Democratic Republic of the Congo

CongoThe Democratic Republic of the Congo (DRC) borders nine countries in the heart of Africa and is approximately the size of the United States east of the Mississippi. After nearly four decades of war and conflict, people living in the DRC face numerous barriers to accessing quality reproductive health services. Due to its vast size and poorly developed road and communication systems, family planning and other basic services are extremely limited or altogether unavailable. Poor maternal health care has resulted in high maternal mortality as well as the occurrence of obstetric fistula, often caused by obstructed labor. Traumatic fistula—the same condition inflicted by sexual violence—is also common, due to the prevalence of gender-based violence in the DRC.

Since 2008, Fistula Care has worked to improve the quality of and access to fistula care services in the DRC. Under the original Fistula Care project from 2008 to 2013, we partnered with seven health centers and hospitals to train 44 doctors and 242 nurses in fistula repair surgery and 802 doctors and nurses in fistula counseling and follow-up care. Our work also included the improvement of emergency obstetric care and outreach to rural clinics to ensure that women in need of medical attention were referred to the hospitals for repair.

Today, EngenderHealth continues to tackle fistula care in the DRC through Fistula Care Plus. As our work expands, we are better able to address the backlog of women living with obstetric or traumatic fistula. We are also increasing the integration of family planning services with fistula and maternal health services as a key component of fistula prevention.

Work is underway at six facilities:

Supported Sites

HEAL Africa Hospital is a faith-based hospital in the North Kivu capital, Goma. HEAL Africa began as a small surgical training clinic in 1996, and over time it has expanded its services to become a 180-bed hospital that performs more than 280 fistula surgeries per year. Local volunteers help to identify patients and bring them to the hospital. At any given time, between 120 and 160 women are waiting for fistula repair at the hospital. HEAL Africa also works with village and religious leaders to develop plans to care for the area’s vulnerable populations.

Imagerie des Grands Lacs is a private, non-profit facility located in the remote city of Beni in North Kivu province. The facility has 10 beds dedicated to fistula patients and serves a catchment population of 1.5 million, most of who are dispersed throughout the surrounding rural area, where demand for fistula repair services is extremely high. The hospital has one fistula surgeon and receives funding from Fistula Care to provide 108 fistula repairs each year.

Kisenso Hospital is a secondary referral hospital in Kinshasa, and like St. Joseph’s Hospital, is also managed by the Archdiocese. At this time, fistula repair services are not available because the hospital does not have trained fistula surgeons. The hospital provides emergency obstetric services around the clock and the resident surgeon and support staff participate in exercises conducted by Fistula Care in Kinshasa with the goal of training the resident surgeon to provide fistula repair.

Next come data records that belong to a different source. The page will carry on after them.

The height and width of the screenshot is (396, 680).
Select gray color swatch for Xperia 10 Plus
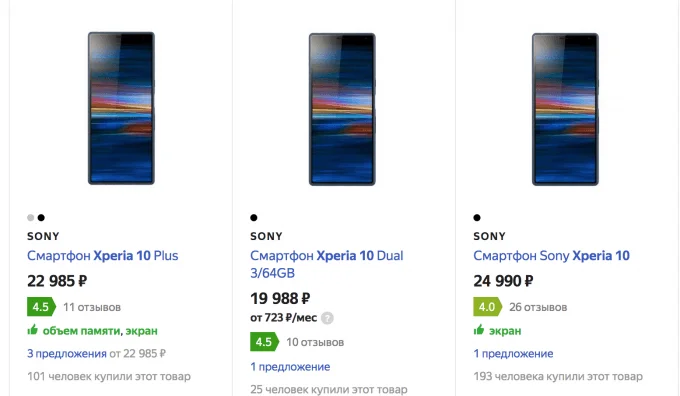[x=30, y=218]
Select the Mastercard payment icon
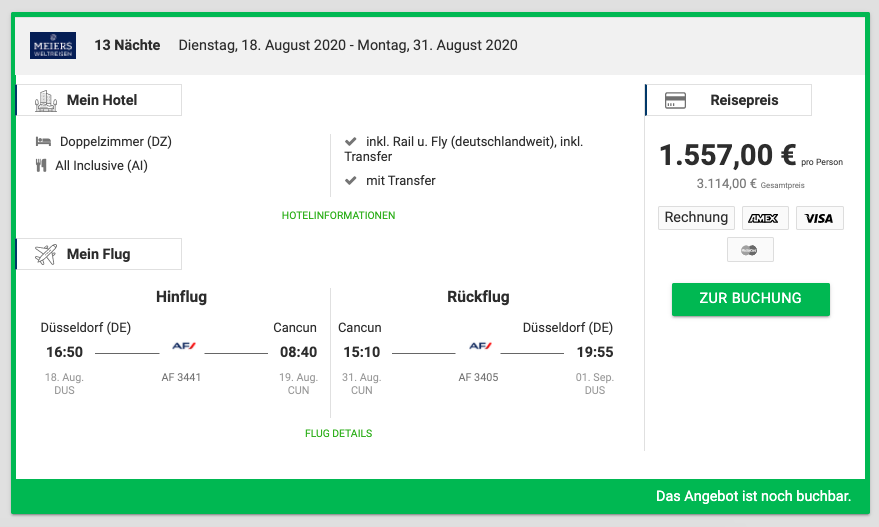879x527 pixels. [750, 250]
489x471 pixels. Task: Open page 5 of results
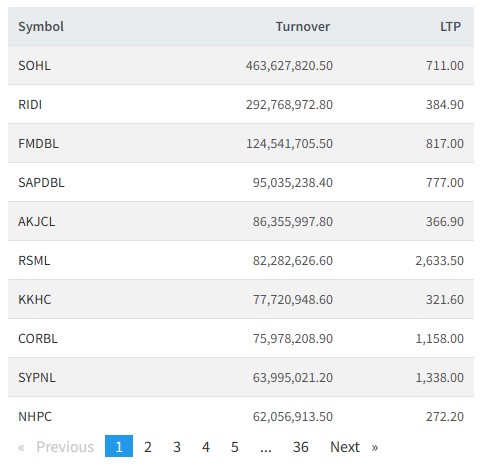(235, 447)
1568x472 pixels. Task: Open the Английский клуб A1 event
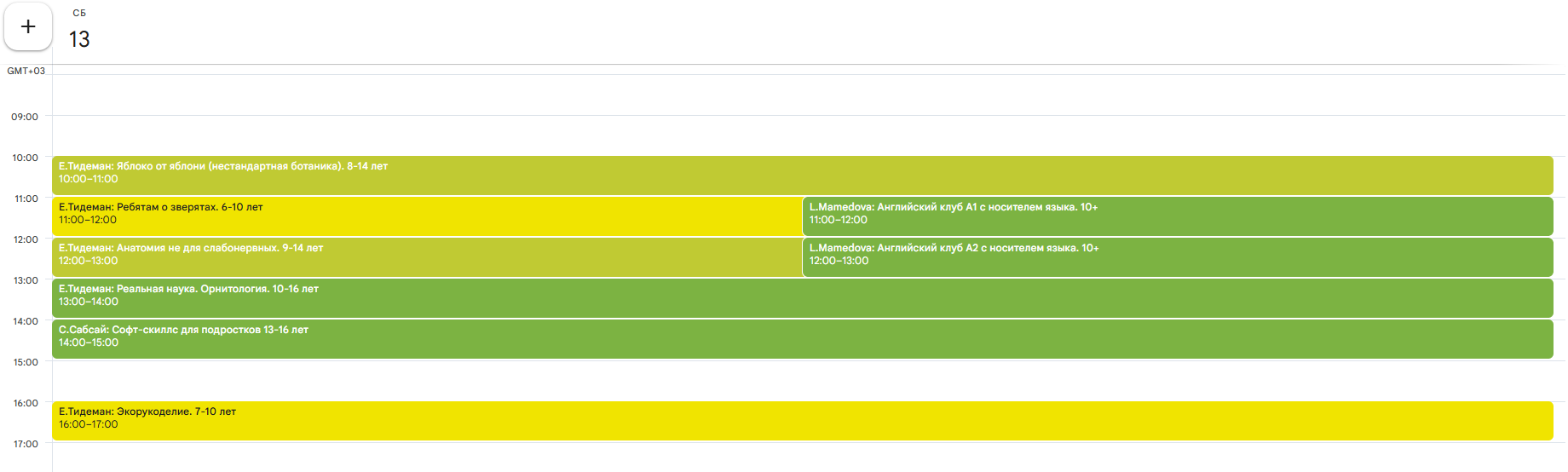click(1176, 216)
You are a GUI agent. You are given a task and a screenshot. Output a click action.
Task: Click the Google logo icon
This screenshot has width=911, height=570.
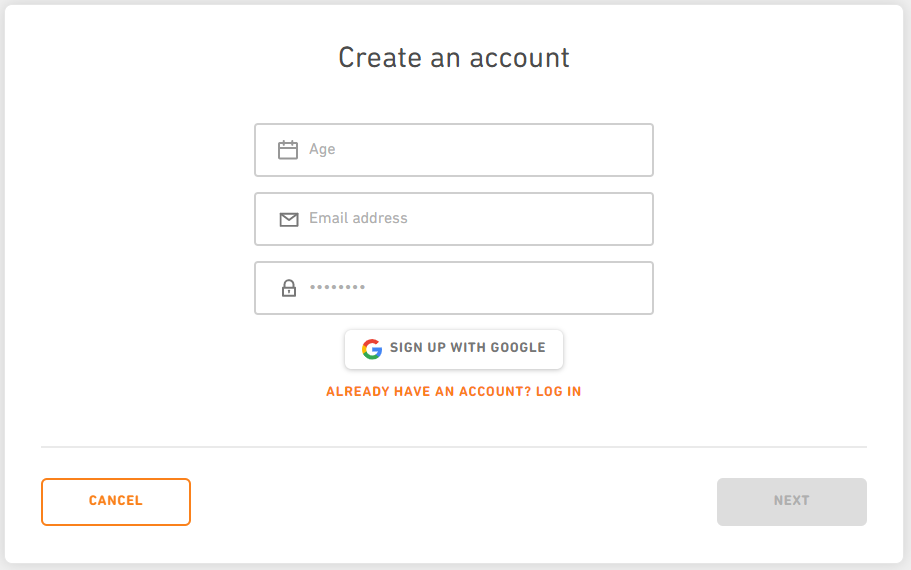(x=372, y=349)
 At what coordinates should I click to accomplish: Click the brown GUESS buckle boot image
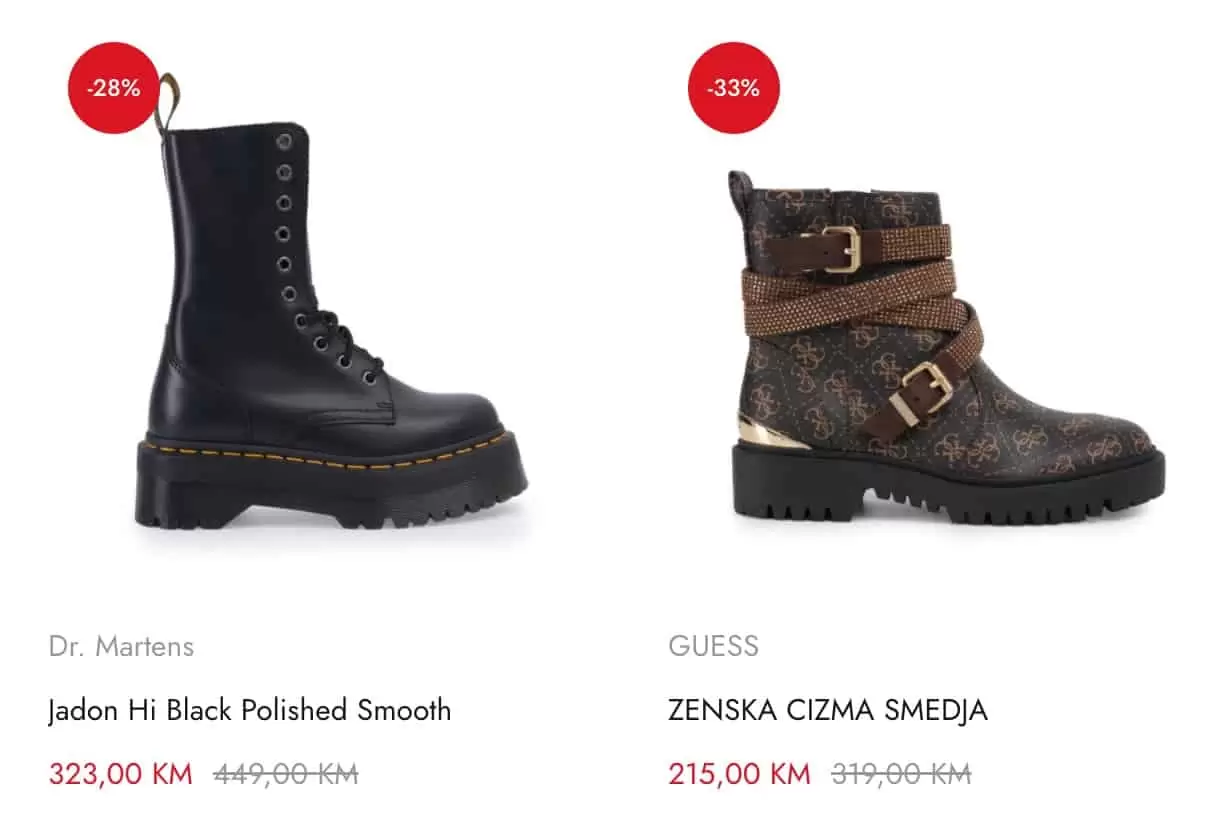[930, 350]
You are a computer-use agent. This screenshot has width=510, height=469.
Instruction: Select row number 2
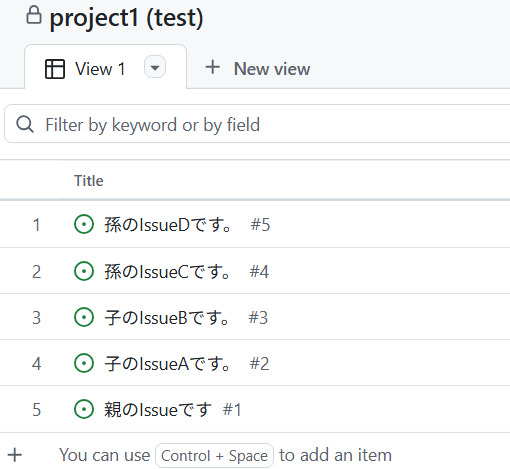pos(37,271)
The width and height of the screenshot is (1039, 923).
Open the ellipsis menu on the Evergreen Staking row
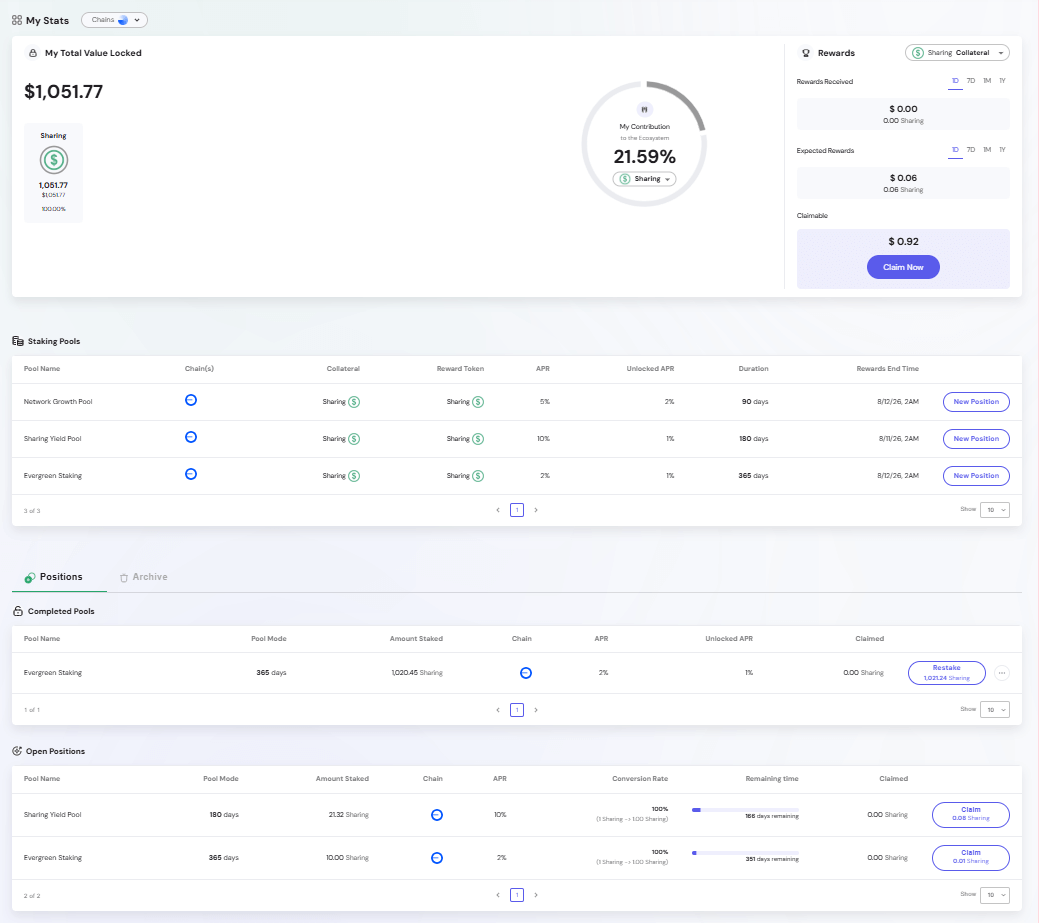point(1002,672)
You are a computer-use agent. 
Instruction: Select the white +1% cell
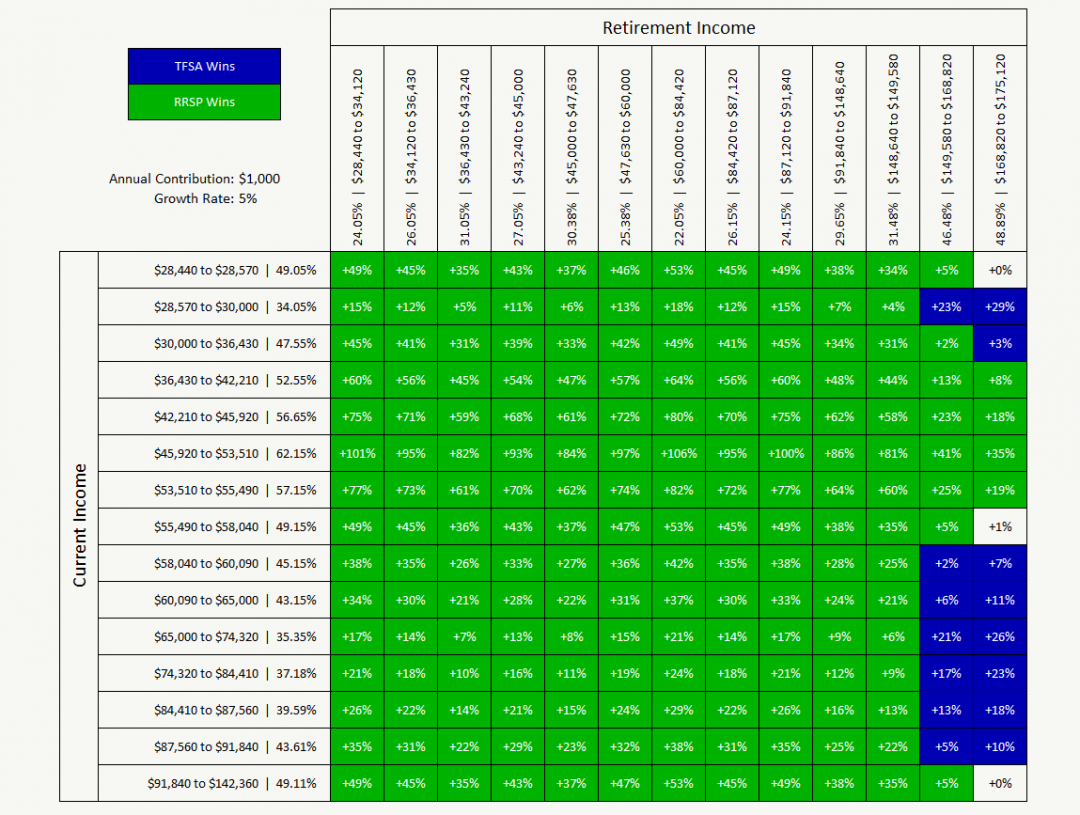(x=1000, y=527)
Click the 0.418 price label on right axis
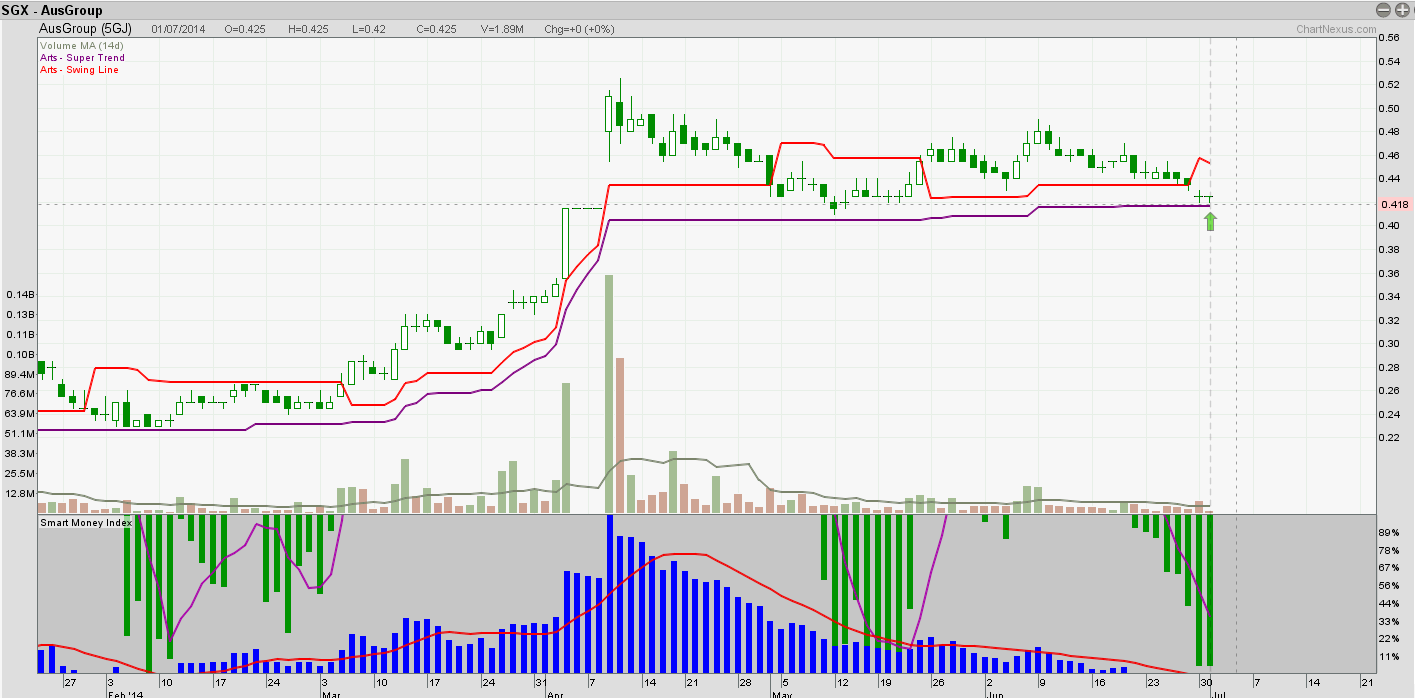 click(1394, 203)
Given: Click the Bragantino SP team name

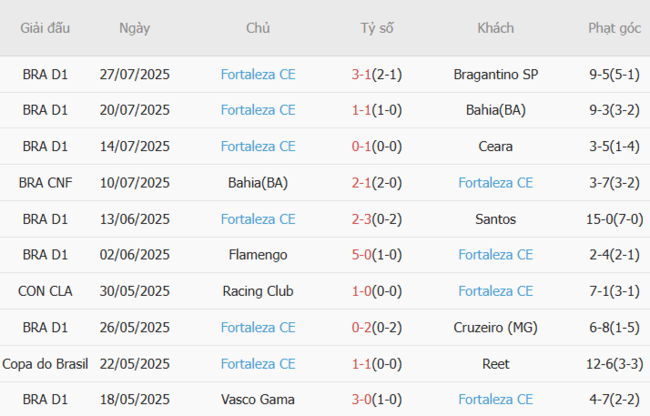Looking at the screenshot, I should (x=495, y=74).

Maternité Sans Risque de Kindu (MSRK) is a private, non-profit hospital located in Kindu, Maniema province, in the remote interior of the DRC. MSRK has 31 beds and performs routine fistula surgeries three days a week. In addition to supporting the cost of fistula repair surgery, Fistula Care also provides opportunities for quality improvement and infection prevention training to MSRK staff, and provides equipment critical to successful fistula repair. MSRK is one of the only fistula repair centers in Maniema Province, and the facility is an important regional resource for women suffering from obstetric fistula.

St. Joseph Hospital is a private, faith-based hospital located in Kinshasa, the capital of the Democratic Republic of Congo. St. Joseph’s was originally constructed as a convent by the Bureau Diocesien des Oeuvres Medicales (the Archdiocese for Medical Services) but converted into a hospital in 1987, with fistula repair services beginning in 2003. The hospital, a tertiary referral center, serves a catchment area of 2 million people. The hospital also treats difficult cases from outside of its catchment area. Fistula Care supports fistula repairs at St. Joseph’s Hospital, in addition to building the capacity of its resident fistula surgeon through surgical training exercises.

The General Referral Hospital of Panzi is located in Bukavu, the capital of South Kivu. It opened in 1999, and in spite of numerous setbacks during the wars, it has grown to a 334-bed faith-based hospital that offers a diverse array of medical and surgical services. More than 70% of Panzi patients are survivors of sexual violence. Given the facility’s expertise in repairing fistula, patients now come to Panzi from all over the Kivu provinces in Eastern Congo and beyond.